Three directory routes sit on the Arc's course. How to use them for honest winter preparation.

The Arc of Attrition runs the coast path to Porthtowan in January, mostly in the dark. Its reputation is not marketing. The course is long-published and the organiser's page is the source of truth for this year's exact line — but three routes in this directory sit on ground the race crosses, and they make honest recce material.

The ground worth knowing in advance

St Just to St Ives is the one to take seriously — we ran and recorded it, and the second half is the hardest ground on the whole course: bog, granite and a boulder field that does not care about your splits. Doing it fresh, in daylight, in summer, took over five hours including a pub stop. The Arc crosses it deep into the race, at night, in January. Draw your own conclusions and pack accordingly.

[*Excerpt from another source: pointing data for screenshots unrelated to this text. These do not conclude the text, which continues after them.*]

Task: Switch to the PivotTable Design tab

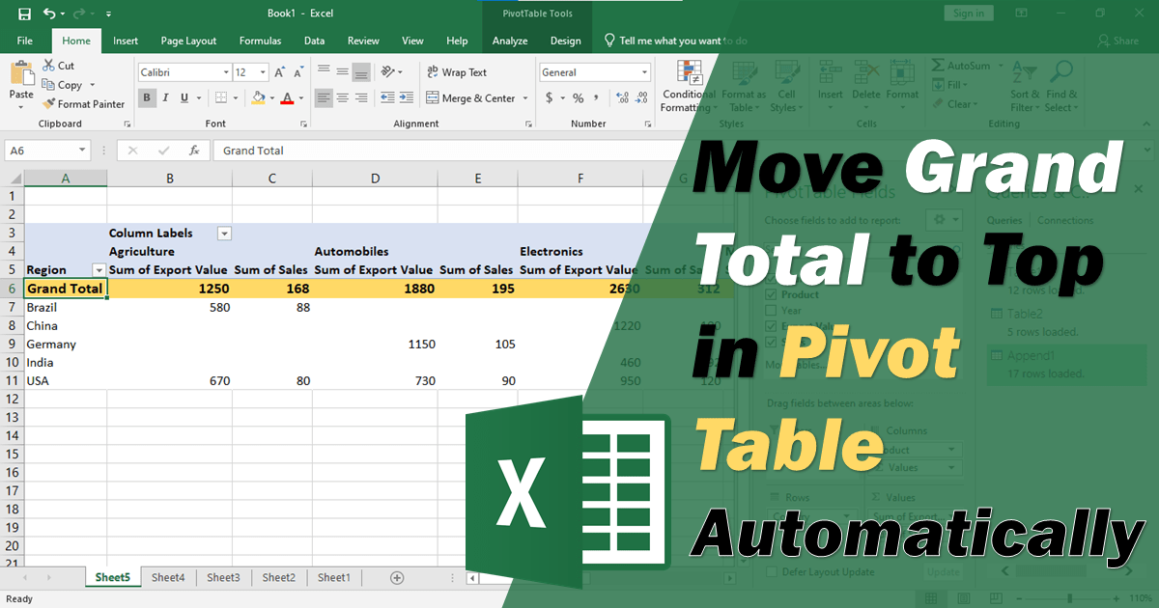Action: tap(565, 41)
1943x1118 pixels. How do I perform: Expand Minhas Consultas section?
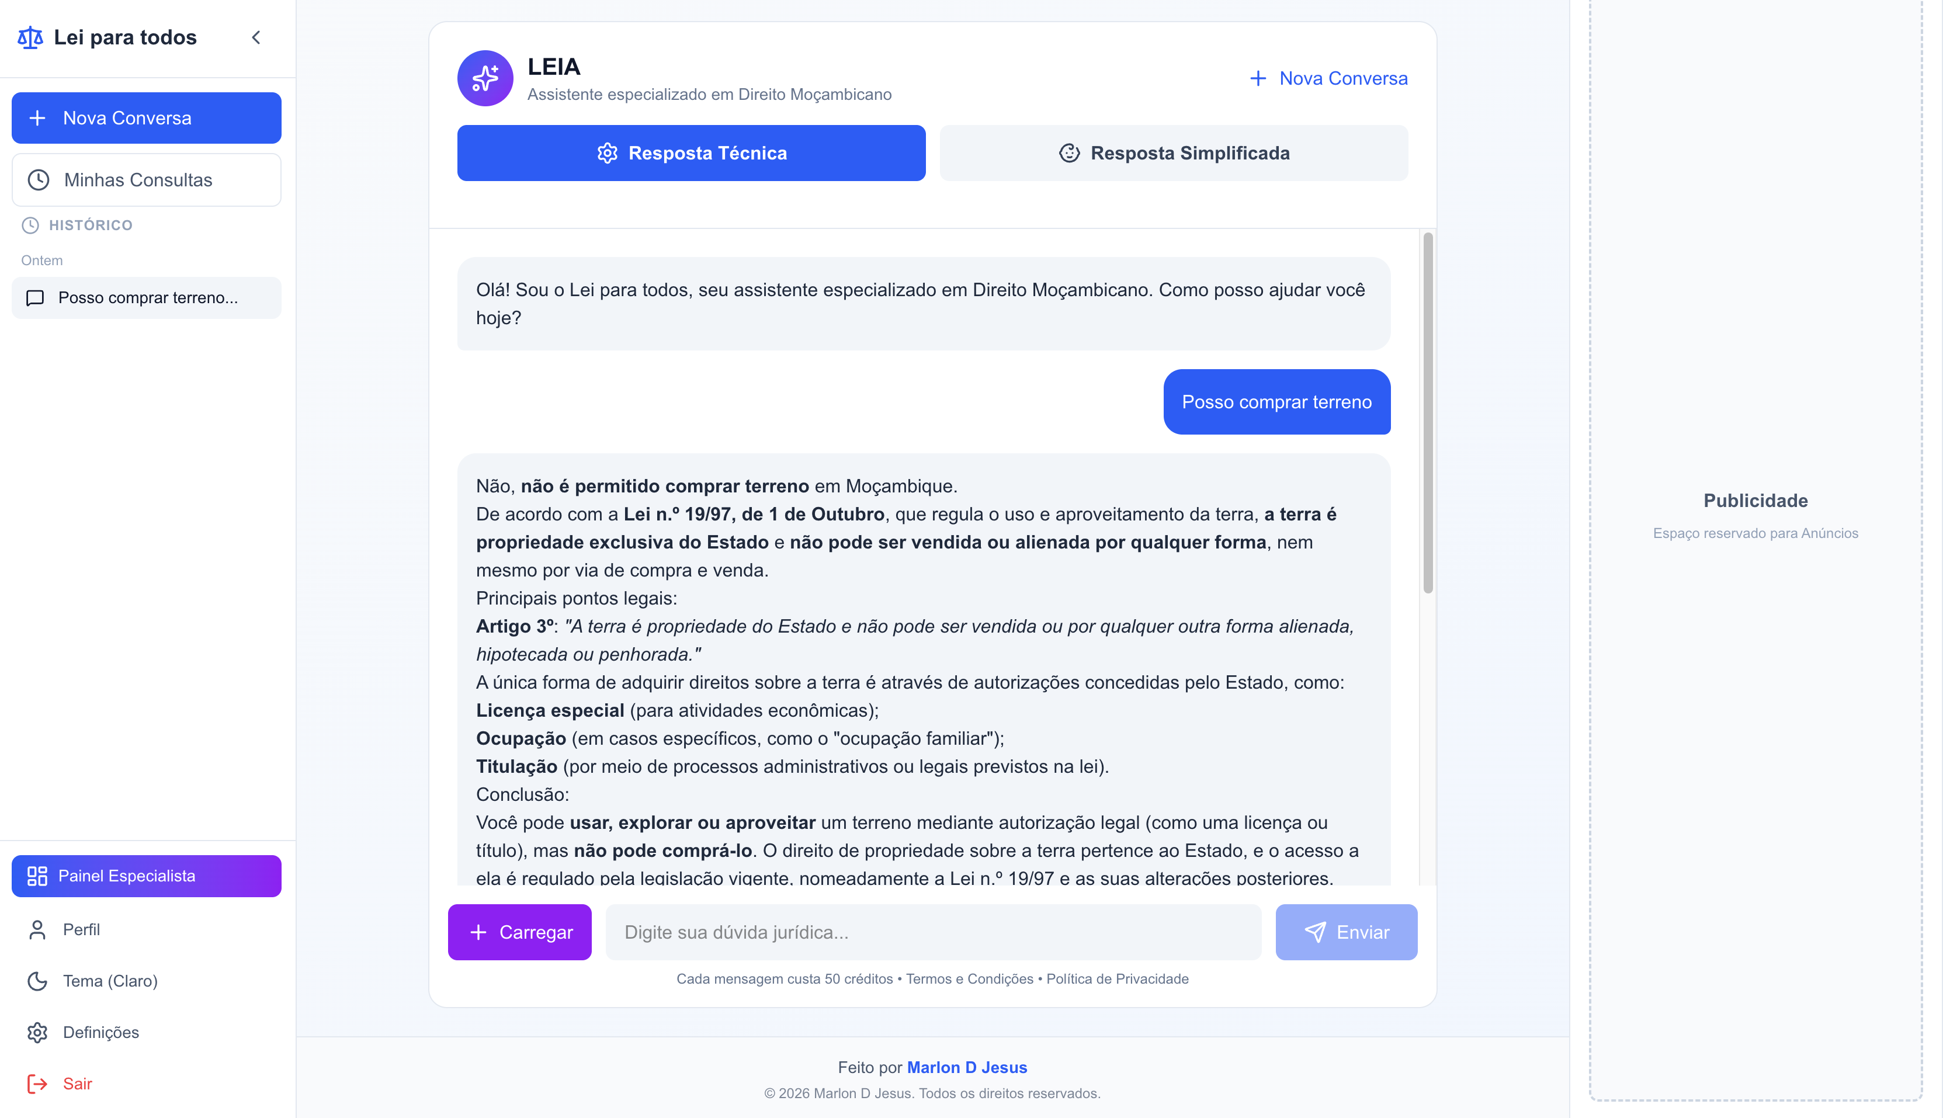tap(146, 180)
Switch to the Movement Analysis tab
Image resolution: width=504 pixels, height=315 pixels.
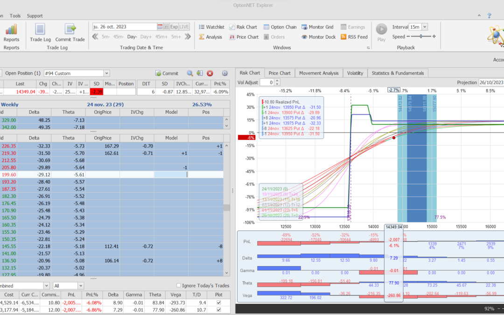coord(319,73)
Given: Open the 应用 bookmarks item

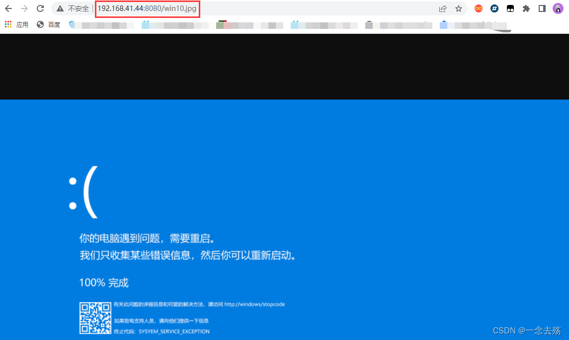Looking at the screenshot, I should pyautogui.click(x=22, y=24).
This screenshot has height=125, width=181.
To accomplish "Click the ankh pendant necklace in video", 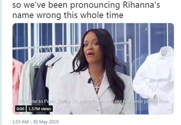I will [x=96, y=86].
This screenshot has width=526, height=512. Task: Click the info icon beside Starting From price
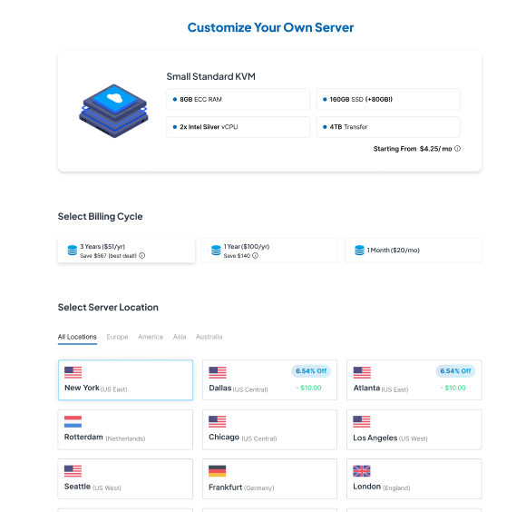[457, 149]
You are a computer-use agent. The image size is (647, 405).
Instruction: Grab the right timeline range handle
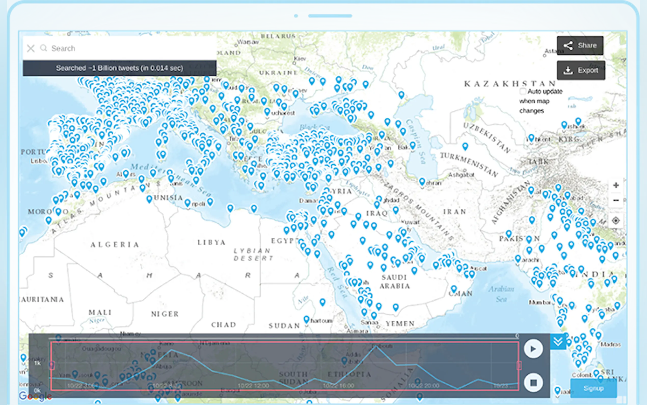(519, 365)
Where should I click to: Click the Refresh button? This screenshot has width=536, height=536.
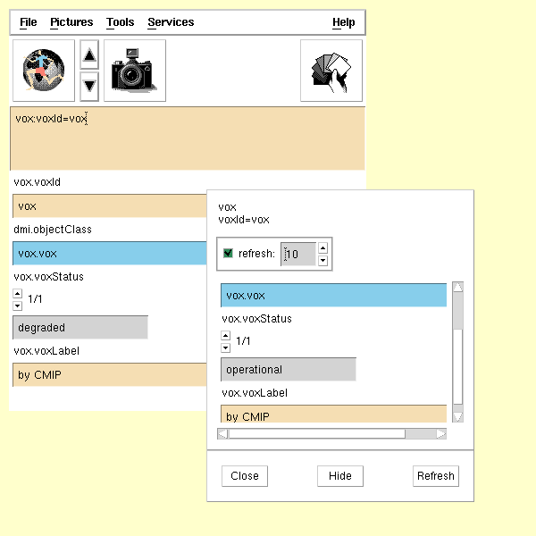pyautogui.click(x=436, y=476)
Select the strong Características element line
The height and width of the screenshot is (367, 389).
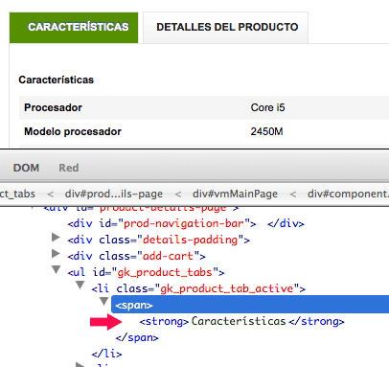[242, 321]
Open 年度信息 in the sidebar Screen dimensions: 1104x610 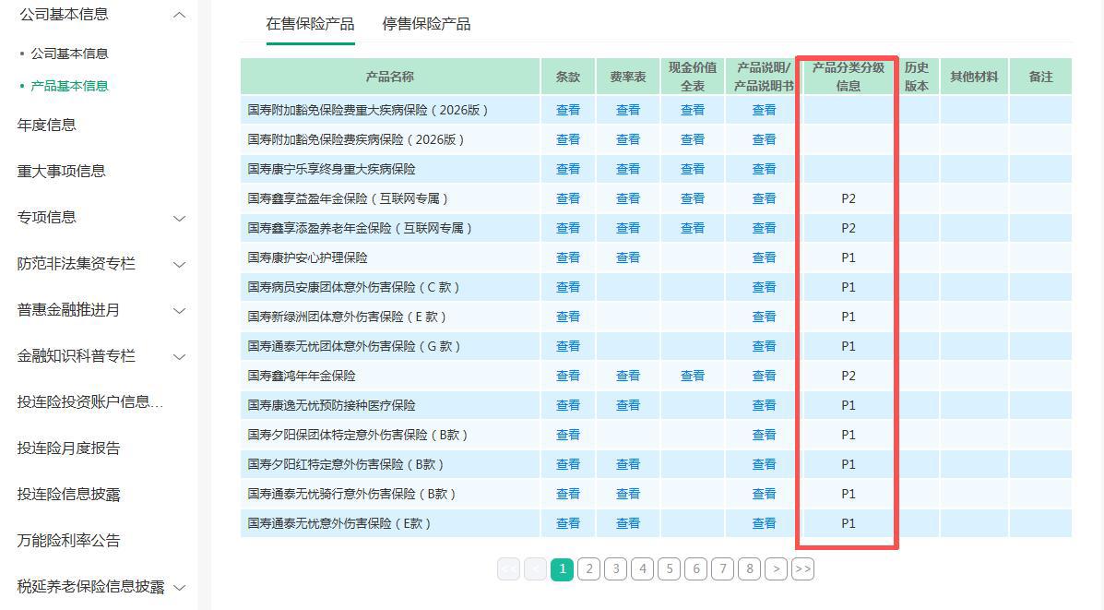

Penzance prom to Mousehole is the opposite lesson: the flat miles around Mount's Bay are where the race lets you run, and where an over-cooked first night shows up. Practise actually eating at pace here. Godrevy to Portreath covers the exposed cliff line towards the finish — wind training, honestly labelled.

Recce rules

  • Winter recces of these routes are the real thing: short daylight, greasy granite, full Atlantic exposure. Take the kit list the race mandates and use it.
  • Do at least one leg in the dark on tired legs — the boulder field navigates differently by head torch.
  • The GPX files here are planning aids from our lines, not the race course. Course files and cut-offs live with the organiser.

None of this replaces the organiser's information; it is ground truth to train against. The race's own page confirms dates and entries — ours just tells you what the ground underneath it feels like.